Deze prediker stond met en voor de mensen te pleiten op de dierbare offerande van Christus, opdat hun harten er door vervrijmoedigd zouden worden in het komen tot de Heere. Buiten deze offerande is geen pleitgrond voor het bedroefde hart.

Met deze pleitgrond van het gebed kunnen wij bestaan in het gericht des Heeren tegenover de vloek der wet en de aanklacht van ons geweten. En op grond daarvan wordt satan gescholden in het schelden van het boetvaardig volk, wat het hart Gods verkiezende liefde doet smaken.

„En een gouden kroon hing boven zijn hoofd”. De kroon van het rechtvaardig zijn in Christus voor God. De kroon, die Hij heeft verdiend met Zijn lijdelijke en dadelijke gehoorzaamheid. In deze kroon schittert de vergeving der zonden en het recht ten eeuwigen leven. Het is een gouden kroon, die in de bediening van het Evangelie schittert van alle kanten.

Waarvan de zoete en zalige vrede gesmaakt wordt in het hart door het geloof. Maar in de grote dag des gerichts zal die kroon in haar volle luister aanschouwd en ontvangen worden tot verheerlijking van de Heere.

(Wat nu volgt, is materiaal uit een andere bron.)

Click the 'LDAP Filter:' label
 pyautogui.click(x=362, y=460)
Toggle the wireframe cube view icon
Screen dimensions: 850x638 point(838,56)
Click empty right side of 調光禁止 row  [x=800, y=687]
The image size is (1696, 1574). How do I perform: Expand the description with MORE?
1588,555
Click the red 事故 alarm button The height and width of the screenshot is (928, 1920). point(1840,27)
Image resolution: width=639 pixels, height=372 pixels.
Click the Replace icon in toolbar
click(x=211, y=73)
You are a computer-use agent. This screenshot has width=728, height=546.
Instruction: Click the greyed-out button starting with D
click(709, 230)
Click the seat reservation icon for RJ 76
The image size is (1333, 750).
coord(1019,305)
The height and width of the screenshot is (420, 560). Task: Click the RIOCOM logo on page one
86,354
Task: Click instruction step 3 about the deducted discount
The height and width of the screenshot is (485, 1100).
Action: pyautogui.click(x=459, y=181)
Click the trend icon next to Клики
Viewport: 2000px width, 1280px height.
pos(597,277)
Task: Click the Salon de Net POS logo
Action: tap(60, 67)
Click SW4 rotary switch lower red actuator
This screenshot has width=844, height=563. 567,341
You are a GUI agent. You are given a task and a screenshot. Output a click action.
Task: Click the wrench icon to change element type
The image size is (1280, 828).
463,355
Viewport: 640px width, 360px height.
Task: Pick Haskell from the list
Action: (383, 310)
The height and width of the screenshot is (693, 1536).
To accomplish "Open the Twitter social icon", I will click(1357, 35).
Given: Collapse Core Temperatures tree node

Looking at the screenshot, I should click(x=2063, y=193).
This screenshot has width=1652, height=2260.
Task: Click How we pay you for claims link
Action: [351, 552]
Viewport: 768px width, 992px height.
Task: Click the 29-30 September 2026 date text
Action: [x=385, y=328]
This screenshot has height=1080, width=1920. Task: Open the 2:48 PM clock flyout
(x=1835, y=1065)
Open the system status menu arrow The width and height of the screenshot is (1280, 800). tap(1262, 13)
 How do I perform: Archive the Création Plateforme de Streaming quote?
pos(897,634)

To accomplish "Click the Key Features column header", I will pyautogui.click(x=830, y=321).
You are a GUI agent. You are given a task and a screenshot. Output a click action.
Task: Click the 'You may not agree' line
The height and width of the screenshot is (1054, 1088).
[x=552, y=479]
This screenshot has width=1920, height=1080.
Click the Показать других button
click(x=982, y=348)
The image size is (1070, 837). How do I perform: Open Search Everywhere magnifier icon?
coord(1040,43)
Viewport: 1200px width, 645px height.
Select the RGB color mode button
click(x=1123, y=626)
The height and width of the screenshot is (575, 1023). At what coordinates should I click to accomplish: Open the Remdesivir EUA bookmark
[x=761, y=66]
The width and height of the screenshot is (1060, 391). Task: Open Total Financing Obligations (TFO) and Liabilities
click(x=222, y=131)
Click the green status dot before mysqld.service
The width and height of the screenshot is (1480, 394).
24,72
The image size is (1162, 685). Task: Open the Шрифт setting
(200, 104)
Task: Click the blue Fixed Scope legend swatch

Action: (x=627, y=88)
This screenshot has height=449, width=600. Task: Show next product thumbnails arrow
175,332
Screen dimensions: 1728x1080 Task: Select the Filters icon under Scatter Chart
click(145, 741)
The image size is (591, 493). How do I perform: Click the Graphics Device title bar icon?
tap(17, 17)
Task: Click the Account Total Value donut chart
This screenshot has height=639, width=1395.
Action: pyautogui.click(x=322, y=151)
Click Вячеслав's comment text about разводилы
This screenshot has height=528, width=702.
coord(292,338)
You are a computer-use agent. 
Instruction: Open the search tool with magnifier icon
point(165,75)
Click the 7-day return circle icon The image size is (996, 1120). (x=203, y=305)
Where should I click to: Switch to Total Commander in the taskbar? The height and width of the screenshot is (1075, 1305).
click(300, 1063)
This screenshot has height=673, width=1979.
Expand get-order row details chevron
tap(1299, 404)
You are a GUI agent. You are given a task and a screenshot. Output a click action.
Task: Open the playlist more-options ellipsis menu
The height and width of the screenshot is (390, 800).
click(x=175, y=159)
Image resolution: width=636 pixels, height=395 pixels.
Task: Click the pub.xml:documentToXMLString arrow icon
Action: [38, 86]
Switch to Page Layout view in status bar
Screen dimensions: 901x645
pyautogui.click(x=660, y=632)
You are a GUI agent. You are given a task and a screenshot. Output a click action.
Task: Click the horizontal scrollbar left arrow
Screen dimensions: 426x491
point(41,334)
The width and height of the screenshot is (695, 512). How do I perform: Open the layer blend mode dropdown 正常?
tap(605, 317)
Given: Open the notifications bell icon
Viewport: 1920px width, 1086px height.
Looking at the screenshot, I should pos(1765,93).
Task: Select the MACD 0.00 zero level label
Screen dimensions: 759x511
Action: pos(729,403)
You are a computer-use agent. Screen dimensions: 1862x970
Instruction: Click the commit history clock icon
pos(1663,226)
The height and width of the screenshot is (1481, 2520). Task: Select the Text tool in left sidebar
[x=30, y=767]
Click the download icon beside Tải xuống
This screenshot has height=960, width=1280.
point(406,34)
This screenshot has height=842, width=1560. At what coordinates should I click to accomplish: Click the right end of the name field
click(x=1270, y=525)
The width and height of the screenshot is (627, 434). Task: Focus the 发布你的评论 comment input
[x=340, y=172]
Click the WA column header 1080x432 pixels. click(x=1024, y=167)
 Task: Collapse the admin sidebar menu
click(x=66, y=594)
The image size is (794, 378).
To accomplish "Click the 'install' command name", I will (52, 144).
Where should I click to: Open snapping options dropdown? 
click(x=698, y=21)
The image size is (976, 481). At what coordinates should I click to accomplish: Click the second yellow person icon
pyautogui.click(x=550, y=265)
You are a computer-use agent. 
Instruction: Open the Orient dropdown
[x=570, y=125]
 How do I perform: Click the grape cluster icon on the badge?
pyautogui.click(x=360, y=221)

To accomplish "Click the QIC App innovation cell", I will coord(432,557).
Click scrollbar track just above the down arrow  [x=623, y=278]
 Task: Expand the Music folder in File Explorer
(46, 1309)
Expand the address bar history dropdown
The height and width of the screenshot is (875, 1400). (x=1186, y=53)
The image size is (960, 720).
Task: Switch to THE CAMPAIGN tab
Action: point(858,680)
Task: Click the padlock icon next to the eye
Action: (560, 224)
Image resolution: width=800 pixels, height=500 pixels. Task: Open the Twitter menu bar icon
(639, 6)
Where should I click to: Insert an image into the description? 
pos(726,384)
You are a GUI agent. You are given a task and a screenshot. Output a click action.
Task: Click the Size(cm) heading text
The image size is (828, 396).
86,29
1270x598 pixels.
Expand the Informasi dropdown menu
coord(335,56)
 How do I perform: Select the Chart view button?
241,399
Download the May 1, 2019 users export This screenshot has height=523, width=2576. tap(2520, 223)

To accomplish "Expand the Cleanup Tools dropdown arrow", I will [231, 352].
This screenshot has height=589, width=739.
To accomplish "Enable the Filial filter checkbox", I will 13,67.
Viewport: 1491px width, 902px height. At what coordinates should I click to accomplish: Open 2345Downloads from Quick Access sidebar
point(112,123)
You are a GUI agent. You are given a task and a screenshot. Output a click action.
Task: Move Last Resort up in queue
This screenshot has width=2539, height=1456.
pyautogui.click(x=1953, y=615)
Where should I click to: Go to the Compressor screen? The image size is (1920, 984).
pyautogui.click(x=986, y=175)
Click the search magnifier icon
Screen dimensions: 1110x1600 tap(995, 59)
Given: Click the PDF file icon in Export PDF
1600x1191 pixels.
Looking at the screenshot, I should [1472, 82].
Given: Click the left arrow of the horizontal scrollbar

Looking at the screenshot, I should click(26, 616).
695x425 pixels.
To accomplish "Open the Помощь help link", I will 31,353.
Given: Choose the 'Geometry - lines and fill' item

Maar ach, velen hebben hun ogen afgewend van de gouden kroon der rechtvaardigheid en heerlijkheid. Waarom Paulus zegt: „Mijn kinderkens, die ik wederom arbeid te baren, totdat Christus een gestalte in u krijge”. De prediking van het dierbaar Evangelie heeft in levendmaking en rechtvaardigmaking de heiligmaking ten doel. De levende Christus moet in ons hart en leven gestalte bekomen. En daarom moeten deze geestelijke kinderen vanuit de belofte van het Evangelie gevoed worden.

„Nu, zeide Uitlegger, heb ik u eerst deze schilderij doen zien, omdat de man die daarop staat afgebeeld, de enige is door de heer van die plaats waar gij heen gaat, gemachtigd om u tot gids te dienen op alle moeilijke plaatsen die u op uw weg zult ontmoeten. Daarom moet u terdege acht geven op datgene, wat ik u getoond heb, en u goed m het geheugen prenten wat u hebt gezien, opdat gij u niet op uw reis laat misleiden door sommigen, die onder voorwendsel dat zij u de goede weg aanwijzen, u op de weg des verderfs zouden voeren”.

Uitlegger weet dat de Pelgrim een dwaalziek hart heeft, gelijk als wij allen hebben. Daarover hebben wij ons te schamen voor de Heere.

Dit artikel werd u aangeboden door: Bewaar het Pand

Deze tekst is geautomatiseerd gemaakt en kan nog fouten bevatten. Digibron werkt voortdurend aan correctie. Klik voor het origineel door naar de pdf. Voor opmerkingen, vragen, informatie: contact.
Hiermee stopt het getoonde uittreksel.